Writing in Other Senses

Every story can be a wonderful opportunity for the writer to learn. I have learned a lot in the course of writing—and rewriting—"Dowse and Bleed." When I first shipped the 7600 word monster to my beta, she came back with tons of helpful advice, which happened to include this snippet here:

Have you ever read the book Perfume by Patrick Suskind? I don't mean seen the movie, but read the book? It's a murder mystery told from the POV of someone with an amazing sense of smell. That sense of smell absolutely permeates the story. Everything is described with such attention to scent, because that's the predominant sense for the narrator.

I haven't read the book, but I got the point. Immersing inside the character meant taking on the way that character perceived the world. And I finally understand the reflexive reaction my main character, Rachelle aka the Database, has to her world. She holds everything and everyone at bay as much as she can. Why? Because everything in her world is steeped in connections, in unavoidable knowledge of others and her environment, and in pain. It hurts her when she senses too much. In this story, she almost always senses too much.

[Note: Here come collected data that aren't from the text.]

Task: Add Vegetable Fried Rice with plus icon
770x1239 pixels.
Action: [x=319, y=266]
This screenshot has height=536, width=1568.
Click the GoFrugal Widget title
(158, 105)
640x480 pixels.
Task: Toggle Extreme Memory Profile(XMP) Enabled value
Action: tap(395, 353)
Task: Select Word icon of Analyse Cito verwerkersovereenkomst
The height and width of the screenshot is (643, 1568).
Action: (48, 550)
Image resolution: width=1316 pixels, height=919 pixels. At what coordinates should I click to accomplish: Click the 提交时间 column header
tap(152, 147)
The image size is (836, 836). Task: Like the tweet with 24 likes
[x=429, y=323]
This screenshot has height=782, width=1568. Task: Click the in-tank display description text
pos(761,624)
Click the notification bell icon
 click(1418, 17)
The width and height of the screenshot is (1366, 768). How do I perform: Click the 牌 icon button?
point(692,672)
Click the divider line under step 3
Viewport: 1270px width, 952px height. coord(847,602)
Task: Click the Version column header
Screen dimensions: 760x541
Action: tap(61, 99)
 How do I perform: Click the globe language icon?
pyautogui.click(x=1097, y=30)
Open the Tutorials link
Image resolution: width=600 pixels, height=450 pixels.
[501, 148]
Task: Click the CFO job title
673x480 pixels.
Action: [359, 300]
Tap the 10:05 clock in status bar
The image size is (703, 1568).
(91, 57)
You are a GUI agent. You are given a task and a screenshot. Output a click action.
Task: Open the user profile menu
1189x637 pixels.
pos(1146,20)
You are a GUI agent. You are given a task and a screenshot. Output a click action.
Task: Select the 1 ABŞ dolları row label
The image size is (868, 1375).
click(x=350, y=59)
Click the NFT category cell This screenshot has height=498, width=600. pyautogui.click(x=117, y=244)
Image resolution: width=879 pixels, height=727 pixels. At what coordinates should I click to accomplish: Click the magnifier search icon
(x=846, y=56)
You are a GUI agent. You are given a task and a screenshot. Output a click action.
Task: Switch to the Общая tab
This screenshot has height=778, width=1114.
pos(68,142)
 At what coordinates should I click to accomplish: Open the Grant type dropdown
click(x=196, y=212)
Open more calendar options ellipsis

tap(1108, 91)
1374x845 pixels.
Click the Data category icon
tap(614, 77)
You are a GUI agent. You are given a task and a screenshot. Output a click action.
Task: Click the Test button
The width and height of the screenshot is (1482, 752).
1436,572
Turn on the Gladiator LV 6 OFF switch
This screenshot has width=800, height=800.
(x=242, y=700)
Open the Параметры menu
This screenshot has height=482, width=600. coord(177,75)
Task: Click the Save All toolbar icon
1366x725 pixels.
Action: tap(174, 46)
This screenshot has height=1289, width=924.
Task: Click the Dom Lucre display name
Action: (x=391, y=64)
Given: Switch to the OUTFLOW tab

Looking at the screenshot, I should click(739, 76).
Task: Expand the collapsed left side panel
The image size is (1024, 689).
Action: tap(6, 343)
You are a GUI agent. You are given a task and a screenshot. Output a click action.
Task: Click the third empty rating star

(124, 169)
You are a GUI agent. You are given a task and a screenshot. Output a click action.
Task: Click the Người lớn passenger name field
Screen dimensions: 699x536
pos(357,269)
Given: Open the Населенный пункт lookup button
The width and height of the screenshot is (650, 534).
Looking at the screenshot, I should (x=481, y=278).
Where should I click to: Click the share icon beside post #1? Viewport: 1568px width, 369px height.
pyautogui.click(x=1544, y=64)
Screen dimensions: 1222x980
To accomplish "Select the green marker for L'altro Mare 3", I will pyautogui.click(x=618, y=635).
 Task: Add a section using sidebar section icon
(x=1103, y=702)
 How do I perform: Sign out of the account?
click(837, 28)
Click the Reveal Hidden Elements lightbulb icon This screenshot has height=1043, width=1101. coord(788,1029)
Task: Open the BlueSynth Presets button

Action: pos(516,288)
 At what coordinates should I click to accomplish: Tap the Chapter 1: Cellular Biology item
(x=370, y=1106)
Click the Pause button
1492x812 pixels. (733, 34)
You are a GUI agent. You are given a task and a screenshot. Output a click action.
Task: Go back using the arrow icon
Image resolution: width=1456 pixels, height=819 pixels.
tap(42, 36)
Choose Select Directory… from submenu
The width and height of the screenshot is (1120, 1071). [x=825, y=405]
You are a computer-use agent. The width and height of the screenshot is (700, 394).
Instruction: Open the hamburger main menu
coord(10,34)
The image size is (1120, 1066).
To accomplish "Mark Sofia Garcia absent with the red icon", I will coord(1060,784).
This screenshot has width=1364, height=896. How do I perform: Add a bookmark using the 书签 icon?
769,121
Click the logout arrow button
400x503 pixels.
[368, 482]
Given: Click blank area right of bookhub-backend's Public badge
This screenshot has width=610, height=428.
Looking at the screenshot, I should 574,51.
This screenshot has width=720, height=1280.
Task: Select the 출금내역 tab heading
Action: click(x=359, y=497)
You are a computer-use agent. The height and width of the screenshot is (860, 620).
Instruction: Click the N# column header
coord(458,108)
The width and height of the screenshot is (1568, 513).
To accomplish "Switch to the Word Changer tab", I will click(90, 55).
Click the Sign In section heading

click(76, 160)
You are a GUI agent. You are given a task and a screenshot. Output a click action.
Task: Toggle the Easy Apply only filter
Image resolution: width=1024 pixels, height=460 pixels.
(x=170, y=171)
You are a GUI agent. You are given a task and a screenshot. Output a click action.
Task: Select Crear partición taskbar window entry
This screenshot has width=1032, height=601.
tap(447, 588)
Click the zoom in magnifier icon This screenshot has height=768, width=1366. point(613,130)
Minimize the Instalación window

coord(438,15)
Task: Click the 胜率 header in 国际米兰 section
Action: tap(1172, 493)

"Thank you," Killinger said as they stepped through the door onto threadbare carpet in a small square of a studio apartment.

It was crawling with black coats, Core law enforcement officers in traditional garb. The team wasn't one Rachelle recognized: a clean-cut early-thirties detective in the middle of the apartment looking up with a surprised frown at the pair of them and surrounded by five or six male officers and a forensic tech, also male. Killinger's computer tech, Jarod, hunched over his portable on the tiny rectangle of kitchen counter, oblivious to their arrival.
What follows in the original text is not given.